Leaders from some 50 countries and organizations, including 12 Arab nations, are meeting in Annapolis, Maryland, today to begin negotiations for a peace agreement in the Middle East. News reports tell of " restrained optimism" that the event could lead to a Palestinian state.


The op-ed page of The Washington Post tells the rest of the story. Columnist Richard Cohen has a poignant column on the reality of human stories with conflicting narratives. He cites a new HBO documentary, To Die in Jerusalem, the story of a March 2002 suicide bombing in which a young Palestinian blew herself up in Jerusalem supermarket, killing a young Israeli woman. The film tells the story of the unsuccessful attempt by the mothers of the two women to talk with each other. Cohen writes that the reality of the Middle East is in the story of these two mothers:



The deaths of their daughters do not unite them. They talk past each other. They are virtual neighbors, but the distance between them is huge - roadblocks and checkpoints and mentalities ossified by 100 years of bloodshed. One mother is obsessed with the Israeli occupation. The other is preoccupied with terrorism. One is right. The other is right.
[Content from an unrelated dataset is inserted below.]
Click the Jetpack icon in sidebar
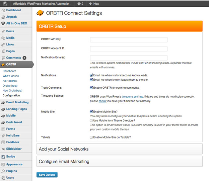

Israel must relent. That's for sure. The Palestinians must forswear terrorism. That's for sure, too. The occupation has to end. Suicide bombings have to end. A Palestinian state has to be created. Gaza cannot remain a terrorist base. The West Bank cannot become a terrorist base. It's all so sensible. It's all so logical. But, really, down where it counts, the mothers of two dead daughters cannot even talk to each other.


Until the leaders of both Israel and Palestine understand both of these narratives and can negotiate a common narrative, the tragedies will continue. I pray this Annapolis conference will at long last begin that process.